Amid all the speculation about possible Labour leadership contenders over recent days, some things are steadily becoming clearer.
There has inevitably been much excitement in the ultra-Blairite "Anyone But Gordon" camp at the prospects of Education Secretary Alan Johnson (pictured.) This always struck me as rather odd, however, as in no way could former trade union leader Johnson could be described as an ultra-Blairite.
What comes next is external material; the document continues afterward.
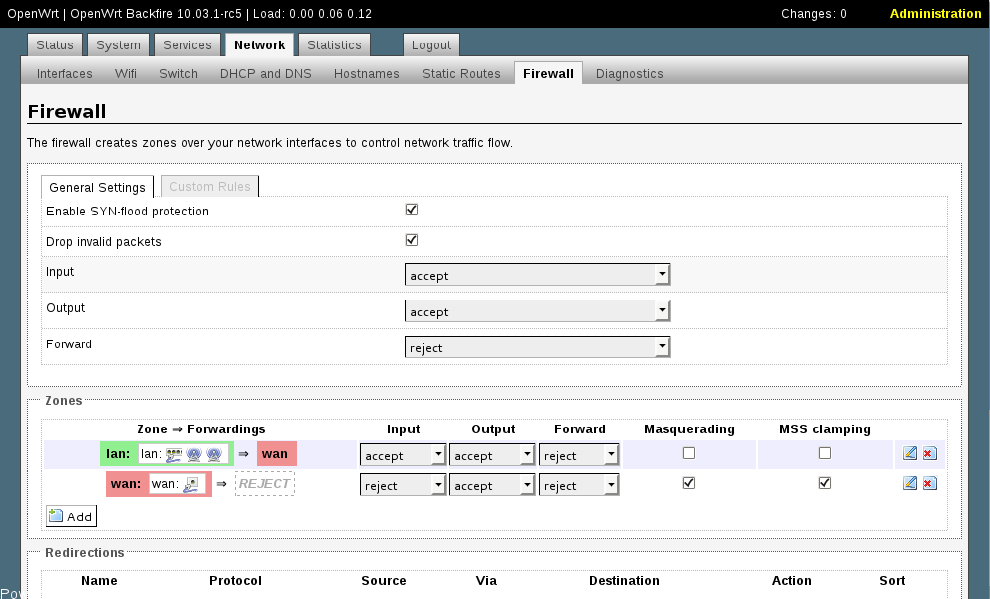990x599 pixels.
Task: Expand the wan zone Input dropdown
Action: [402, 485]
Polly Toynbee makes the same point in today's
Guardian. Johnson might well be a candidate, but
will not be the candidate of the ultra-Blairite right. Furthermore, he is more interested in the deputy leadership than the leadership, although he will have
Peter Hain for a rival.
Toynbee writes of Johnson:
"He is too wise a politician to have this unsavoury, wrecking role thrust upon him. In fact, those who know him best say he will have none of it. So it seems certain he will only stand if some Blairite candidate stands first. In other words, he will not be their champion. But he might enter the race as a third force, intent on keeping the election clean, stopping it descending into internecine abuse. What's more, he would not enter the lists expecting to emerge as leader, but as a marker for his deputy leadership bid."In a further blow for the ultras,
David Miliband has again confirmed today that he will not be a candidate for either position, for the benefit of those who didn't believe him on the previous occasions on which he's said it.
So if Johnson won't be their candidate, and Miliband won't be a candidate at all, where does that leave the Blairites? With the somewhat unappetising choice of Reid (too much of a Scottish bruiser), Milburn (no support among MPs), Hutton (ditto, and lacks charisma) or Clarke (too prone to ill-considered outbursts after lunch.)
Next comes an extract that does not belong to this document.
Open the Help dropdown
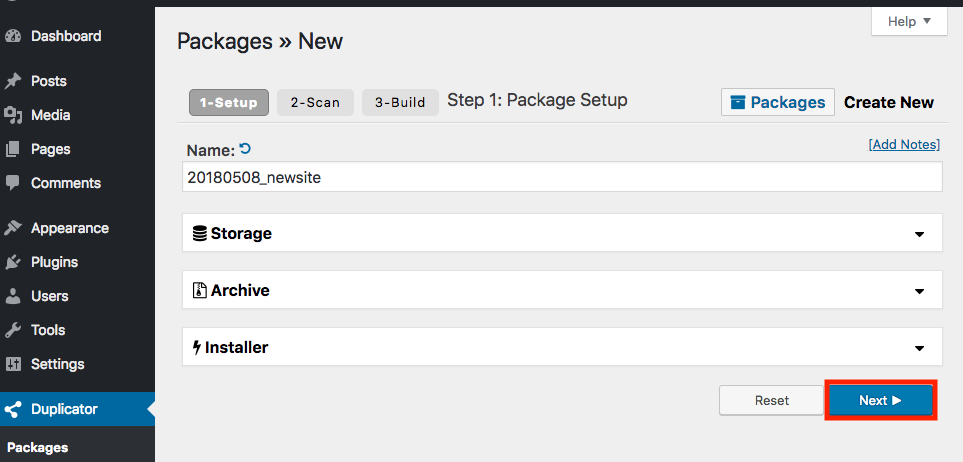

In other words, while Gordon undoubtedly did not help his chances during last week's shenanigans, I think the people who are predicting that he has blown it are getting slightly carried away.
As I said on PB.com last week, there is a fairly settled will among Labour Party members and the unions that it has got to be Gordon, and it would take an astonishing turnaround in mainstream party opinion for him to be denied the leadership at this late stage.
There is another point worth considering, and that is the fact that throughout Labour history, the party has almost always chosen the front-runner when electing a new leader.
In all but one of the Labour leadsership contests since the Second World War, the man who started out favourite has ended up winning comfortably: Hugh Gaitskell in 1955, Harold Wilson in 1963, James Callaghan in 1976, Neil Kinnock in 1983, John Smith in 1992, and Tony Blair in 1994.
The sole exception was in 1980 when Labour MPs, by a tiny margin of 139 votes to 129, chose the hapless Michael Foot over the greatest leader they never had, Denis Healey.
And that, with all due respect to Footie, is hardly a precedent that the party will want to repeat.